RECORDS TO PROCESS:
#####

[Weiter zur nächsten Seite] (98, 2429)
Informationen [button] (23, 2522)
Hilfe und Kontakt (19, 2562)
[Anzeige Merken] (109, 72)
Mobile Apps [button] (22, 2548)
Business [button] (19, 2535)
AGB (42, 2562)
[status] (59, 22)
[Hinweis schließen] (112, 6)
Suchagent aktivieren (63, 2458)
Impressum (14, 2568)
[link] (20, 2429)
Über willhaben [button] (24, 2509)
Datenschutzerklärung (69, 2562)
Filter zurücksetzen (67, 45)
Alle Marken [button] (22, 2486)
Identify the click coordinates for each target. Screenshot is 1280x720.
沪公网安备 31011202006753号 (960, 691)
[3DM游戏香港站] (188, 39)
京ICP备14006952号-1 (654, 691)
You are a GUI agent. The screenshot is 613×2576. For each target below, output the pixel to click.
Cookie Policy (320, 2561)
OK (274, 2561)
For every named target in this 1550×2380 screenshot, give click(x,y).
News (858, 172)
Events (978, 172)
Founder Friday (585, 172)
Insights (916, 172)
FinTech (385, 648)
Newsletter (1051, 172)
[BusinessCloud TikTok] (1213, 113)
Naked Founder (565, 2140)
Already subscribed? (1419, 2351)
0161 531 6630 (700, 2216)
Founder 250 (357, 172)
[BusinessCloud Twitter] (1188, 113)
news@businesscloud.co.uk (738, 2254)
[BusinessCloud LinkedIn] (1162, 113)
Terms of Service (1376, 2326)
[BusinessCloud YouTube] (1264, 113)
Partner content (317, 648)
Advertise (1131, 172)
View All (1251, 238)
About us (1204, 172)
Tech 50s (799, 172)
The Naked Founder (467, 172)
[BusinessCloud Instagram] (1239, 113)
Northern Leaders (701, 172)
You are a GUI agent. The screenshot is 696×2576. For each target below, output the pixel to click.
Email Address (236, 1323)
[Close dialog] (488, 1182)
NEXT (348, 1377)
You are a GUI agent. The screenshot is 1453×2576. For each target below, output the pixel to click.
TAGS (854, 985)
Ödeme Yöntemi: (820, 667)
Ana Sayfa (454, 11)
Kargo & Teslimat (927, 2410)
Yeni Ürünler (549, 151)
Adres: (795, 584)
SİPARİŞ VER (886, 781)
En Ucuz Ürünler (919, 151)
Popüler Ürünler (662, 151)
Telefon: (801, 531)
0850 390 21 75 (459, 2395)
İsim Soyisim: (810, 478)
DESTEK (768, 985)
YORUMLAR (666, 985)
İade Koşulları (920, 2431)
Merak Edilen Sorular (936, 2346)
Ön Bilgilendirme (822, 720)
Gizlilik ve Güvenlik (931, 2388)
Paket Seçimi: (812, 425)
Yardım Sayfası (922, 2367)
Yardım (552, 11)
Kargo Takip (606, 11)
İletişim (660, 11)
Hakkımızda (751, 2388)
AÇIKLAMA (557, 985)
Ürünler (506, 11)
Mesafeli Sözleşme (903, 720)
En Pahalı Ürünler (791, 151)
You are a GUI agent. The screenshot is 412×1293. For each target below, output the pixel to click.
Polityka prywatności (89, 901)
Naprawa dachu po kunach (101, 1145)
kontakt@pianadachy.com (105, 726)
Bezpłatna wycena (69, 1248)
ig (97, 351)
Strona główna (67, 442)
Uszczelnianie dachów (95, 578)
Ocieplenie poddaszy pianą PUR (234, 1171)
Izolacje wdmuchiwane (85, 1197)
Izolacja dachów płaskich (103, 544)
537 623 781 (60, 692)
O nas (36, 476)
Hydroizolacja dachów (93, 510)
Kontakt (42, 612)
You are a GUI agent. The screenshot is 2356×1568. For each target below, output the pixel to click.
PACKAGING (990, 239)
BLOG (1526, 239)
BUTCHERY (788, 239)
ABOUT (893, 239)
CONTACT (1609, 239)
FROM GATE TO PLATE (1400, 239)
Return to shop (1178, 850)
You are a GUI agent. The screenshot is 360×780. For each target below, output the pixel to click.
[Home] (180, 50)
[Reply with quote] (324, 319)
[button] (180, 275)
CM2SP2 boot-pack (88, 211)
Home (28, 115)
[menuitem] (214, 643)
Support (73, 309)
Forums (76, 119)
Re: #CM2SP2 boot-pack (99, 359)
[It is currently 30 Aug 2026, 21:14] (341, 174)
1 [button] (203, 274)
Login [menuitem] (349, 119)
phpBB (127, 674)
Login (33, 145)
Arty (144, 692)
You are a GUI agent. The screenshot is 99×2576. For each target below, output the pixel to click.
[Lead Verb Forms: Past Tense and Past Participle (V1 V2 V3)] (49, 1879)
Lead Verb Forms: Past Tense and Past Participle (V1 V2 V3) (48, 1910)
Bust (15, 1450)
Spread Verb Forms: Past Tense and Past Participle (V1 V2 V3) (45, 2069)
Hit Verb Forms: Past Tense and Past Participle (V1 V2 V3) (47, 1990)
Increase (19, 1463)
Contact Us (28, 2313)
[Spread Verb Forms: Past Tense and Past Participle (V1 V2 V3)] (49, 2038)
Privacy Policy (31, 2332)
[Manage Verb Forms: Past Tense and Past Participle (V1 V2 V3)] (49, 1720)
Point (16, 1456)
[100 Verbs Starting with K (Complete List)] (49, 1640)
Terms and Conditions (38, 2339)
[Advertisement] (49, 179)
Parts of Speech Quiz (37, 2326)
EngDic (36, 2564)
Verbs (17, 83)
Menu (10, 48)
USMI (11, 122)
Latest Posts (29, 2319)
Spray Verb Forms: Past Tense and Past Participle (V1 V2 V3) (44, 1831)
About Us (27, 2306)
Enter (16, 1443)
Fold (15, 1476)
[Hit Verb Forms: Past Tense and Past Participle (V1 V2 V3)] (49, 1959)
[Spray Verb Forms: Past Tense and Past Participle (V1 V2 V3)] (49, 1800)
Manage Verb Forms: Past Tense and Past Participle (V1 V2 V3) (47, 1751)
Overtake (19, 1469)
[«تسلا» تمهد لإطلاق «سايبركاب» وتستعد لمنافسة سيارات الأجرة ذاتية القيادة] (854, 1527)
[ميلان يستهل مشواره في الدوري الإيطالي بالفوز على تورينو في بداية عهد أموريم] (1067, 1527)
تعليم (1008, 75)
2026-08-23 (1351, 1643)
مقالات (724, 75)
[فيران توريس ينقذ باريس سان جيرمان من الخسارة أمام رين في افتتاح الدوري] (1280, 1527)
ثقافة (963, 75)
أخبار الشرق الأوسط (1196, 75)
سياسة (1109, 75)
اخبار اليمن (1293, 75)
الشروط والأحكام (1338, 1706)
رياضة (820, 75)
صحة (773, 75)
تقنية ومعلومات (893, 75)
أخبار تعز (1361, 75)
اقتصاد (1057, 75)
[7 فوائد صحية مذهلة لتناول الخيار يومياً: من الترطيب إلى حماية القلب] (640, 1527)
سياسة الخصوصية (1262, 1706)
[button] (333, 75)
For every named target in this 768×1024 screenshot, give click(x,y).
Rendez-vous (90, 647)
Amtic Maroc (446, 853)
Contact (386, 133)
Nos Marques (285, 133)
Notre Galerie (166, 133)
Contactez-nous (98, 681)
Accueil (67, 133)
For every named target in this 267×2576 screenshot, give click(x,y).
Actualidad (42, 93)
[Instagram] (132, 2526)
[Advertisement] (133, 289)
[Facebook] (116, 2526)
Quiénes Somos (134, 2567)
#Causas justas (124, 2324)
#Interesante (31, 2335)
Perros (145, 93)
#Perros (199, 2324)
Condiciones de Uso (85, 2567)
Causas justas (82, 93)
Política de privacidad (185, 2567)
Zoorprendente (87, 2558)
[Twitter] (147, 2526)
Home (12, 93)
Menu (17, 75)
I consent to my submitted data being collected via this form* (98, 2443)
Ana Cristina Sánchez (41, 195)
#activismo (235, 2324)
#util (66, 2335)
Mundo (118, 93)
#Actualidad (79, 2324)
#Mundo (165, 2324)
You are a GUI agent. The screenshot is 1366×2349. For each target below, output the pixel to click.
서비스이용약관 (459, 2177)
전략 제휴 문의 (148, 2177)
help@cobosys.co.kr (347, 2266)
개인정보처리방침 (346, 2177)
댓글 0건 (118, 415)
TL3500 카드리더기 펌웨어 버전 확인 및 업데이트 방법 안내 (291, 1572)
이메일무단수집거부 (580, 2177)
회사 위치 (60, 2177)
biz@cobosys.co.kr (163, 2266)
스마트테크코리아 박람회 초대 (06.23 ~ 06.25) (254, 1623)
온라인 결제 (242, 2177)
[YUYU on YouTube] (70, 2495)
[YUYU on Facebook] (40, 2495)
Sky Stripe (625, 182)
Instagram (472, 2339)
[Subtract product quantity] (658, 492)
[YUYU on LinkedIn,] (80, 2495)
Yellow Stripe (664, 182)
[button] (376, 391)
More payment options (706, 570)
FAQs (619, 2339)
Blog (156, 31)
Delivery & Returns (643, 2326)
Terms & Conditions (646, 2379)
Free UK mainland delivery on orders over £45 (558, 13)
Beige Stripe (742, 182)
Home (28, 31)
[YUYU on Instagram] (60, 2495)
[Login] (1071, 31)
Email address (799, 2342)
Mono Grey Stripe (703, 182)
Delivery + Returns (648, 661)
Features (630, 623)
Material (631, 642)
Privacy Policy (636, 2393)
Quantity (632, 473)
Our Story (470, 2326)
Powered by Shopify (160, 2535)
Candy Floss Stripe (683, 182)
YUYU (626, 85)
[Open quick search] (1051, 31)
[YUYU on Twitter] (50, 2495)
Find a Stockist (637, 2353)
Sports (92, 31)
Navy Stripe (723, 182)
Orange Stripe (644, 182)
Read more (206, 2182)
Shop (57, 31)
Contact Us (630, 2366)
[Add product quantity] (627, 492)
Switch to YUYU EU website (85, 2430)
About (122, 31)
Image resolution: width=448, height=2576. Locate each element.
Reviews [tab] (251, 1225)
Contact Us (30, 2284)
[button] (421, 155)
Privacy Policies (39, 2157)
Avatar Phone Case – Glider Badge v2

#####

PROBLEM STATEMENT:
What is needed is a verbatim copy of every line in the records above from the one containing "İade Koşulları (920, 2431)" down to the one containing "Arty (144, 692)", both included, and nothing more.

THE ANSWER:
İade Koşulları (920, 2431)
Merak Edilen Sorular (936, 2346)
Ön Bilgilendirme (822, 720)
Gizlilik ve Güvenlik (931, 2388)
Paket Seçimi: (812, 425)
Yardım Sayfası (922, 2367)
Yardım (552, 11)
Kargo Takip (606, 11)
İletişim (660, 11)
Hakkımızda (751, 2388)
AÇIKLAMA (557, 985)
Ürünler (506, 11)
Mesafeli Sözleşme (903, 720)
En Pahalı Ürünler (791, 151)
You are a GUI agent. The screenshot is 412×1293. For each target below, output the pixel to click.
Polityka prywatności (89, 901)
Naprawa dachu po kunach (101, 1145)
kontakt@pianadachy.com (105, 726)
Bezpłatna wycena (69, 1248)
ig (97, 351)
Strona główna (67, 442)
Uszczelnianie dachów (95, 578)
Ocieplenie poddaszy pianą PUR (234, 1171)
Izolacje wdmuchiwane (85, 1197)
Izolacja dachów płaskich (103, 544)
537 623 781 (60, 692)
O nas (36, 476)
Hydroizolacja dachów (93, 510)
Kontakt (42, 612)
You are a GUI agent. The screenshot is 2356×1568. For each target below, output the pixel to click.
PACKAGING (990, 239)
BLOG (1526, 239)
BUTCHERY (788, 239)
ABOUT (893, 239)
CONTACT (1609, 239)
FROM GATE TO PLATE (1400, 239)
Return to shop (1178, 850)
You are a GUI agent. The screenshot is 360×780. For each target below, output the pixel to click.
[Home] (180, 50)
[Reply with quote] (324, 319)
[button] (180, 275)
CM2SP2 boot-pack (88, 211)
Home (28, 115)
[menuitem] (214, 643)
Support (73, 309)
Forums (76, 119)
Re: #CM2SP2 boot-pack (99, 359)
[It is currently 30 Aug 2026, 21:14] (341, 174)
1 [button] (203, 274)
Login [menuitem] (349, 119)
phpBB (127, 674)
Login (33, 145)
Arty (144, 692)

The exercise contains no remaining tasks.